ACTIVITY:
When you output the records, match them exactly and omit any picture they include.

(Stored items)
---*---

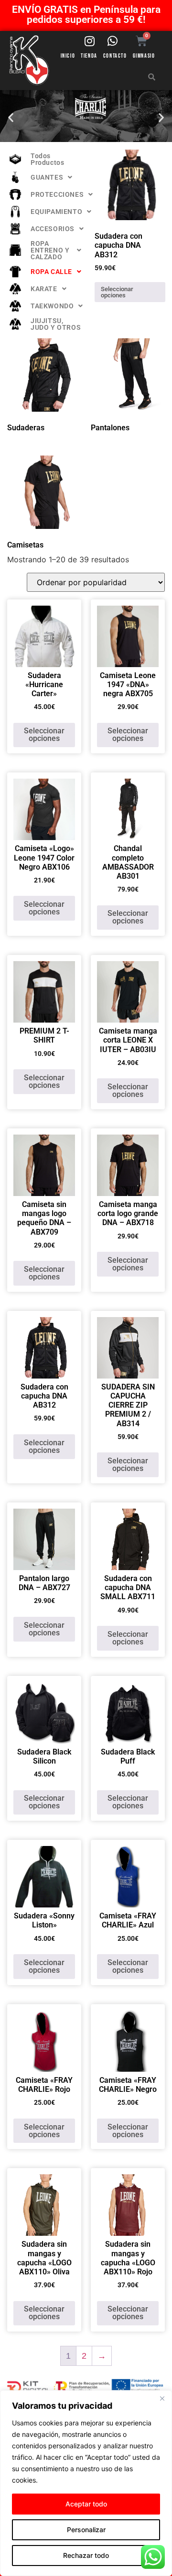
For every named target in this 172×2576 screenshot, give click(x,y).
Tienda (89, 56)
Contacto (115, 56)
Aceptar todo (86, 2504)
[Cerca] (162, 2398)
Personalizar (86, 2529)
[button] (11, 117)
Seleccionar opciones (117, 292)
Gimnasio (144, 56)
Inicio (68, 56)
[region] (86, 2483)
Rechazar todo (86, 2555)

---*---

OUTPUT FOR THIS TASK:
For every named target in this 172×2576 screenshot, give click(x,y).
Tienda (89, 56)
Contacto (115, 56)
Aceptar todo (86, 2504)
[Cerca] (162, 2398)
Personalizar (86, 2529)
[button] (11, 117)
Seleccionar opciones (117, 292)
Gimnasio (144, 56)
Inicio (68, 56)
[region] (86, 2483)
Rechazar todo (86, 2555)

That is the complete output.